(Dataset entries)
::::::
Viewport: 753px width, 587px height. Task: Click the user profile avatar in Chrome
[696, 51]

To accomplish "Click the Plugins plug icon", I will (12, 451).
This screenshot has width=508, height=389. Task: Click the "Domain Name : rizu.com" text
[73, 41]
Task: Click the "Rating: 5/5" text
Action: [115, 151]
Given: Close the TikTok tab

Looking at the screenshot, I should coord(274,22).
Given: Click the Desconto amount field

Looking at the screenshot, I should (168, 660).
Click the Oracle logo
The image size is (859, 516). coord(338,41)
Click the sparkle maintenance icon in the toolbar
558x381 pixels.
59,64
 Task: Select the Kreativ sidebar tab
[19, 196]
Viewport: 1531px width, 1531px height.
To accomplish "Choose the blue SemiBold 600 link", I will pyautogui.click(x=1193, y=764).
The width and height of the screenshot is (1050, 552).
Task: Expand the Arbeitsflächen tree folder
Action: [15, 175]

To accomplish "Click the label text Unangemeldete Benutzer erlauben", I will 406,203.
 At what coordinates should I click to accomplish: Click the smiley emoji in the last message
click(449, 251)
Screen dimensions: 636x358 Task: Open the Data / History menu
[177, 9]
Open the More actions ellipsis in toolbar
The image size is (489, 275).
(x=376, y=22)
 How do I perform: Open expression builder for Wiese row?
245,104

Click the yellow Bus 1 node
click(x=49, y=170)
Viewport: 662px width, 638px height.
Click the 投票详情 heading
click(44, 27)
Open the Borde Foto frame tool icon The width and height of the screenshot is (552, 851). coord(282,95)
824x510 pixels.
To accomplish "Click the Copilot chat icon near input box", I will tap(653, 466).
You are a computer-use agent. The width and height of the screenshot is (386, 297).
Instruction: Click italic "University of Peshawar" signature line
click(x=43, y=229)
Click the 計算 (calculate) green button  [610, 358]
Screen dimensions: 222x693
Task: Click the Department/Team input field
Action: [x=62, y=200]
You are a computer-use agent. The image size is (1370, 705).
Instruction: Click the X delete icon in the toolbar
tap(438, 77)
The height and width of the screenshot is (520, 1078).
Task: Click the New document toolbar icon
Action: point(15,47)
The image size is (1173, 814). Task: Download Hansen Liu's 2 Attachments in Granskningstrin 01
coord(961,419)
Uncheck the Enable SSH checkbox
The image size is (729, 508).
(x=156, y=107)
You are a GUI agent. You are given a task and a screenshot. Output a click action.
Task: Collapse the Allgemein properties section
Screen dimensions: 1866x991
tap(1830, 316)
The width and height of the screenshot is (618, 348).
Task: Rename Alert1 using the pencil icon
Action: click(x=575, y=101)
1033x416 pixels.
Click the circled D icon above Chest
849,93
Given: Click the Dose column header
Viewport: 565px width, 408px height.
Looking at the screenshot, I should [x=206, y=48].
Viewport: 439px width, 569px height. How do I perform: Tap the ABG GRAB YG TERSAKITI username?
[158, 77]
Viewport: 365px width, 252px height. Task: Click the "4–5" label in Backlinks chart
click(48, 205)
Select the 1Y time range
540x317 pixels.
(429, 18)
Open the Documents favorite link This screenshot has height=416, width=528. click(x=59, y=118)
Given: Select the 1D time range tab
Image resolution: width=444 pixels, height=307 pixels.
::::::
■ EXERCISE DESCRIPTION: Exactly reproduce the lines of the data above that run from the line containing "Viewport: 565px width, 408px height." through the final one.

■ RESPONSE TO THE TASK:
Viewport: 565px width, 408px height.
Looking at the screenshot, I should [x=206, y=48].
Viewport: 439px width, 569px height. How do I perform: Tap the ABG GRAB YG TERSAKITI username?
[158, 77]
Viewport: 365px width, 252px height. Task: Click the "4–5" label in Backlinks chart
click(48, 205)
Select the 1Y time range
540x317 pixels.
(429, 18)
Open the Documents favorite link This screenshot has height=416, width=528. click(x=59, y=118)
Given: Select the 1D time range tab
Image resolution: width=444 pixels, height=307 pixels.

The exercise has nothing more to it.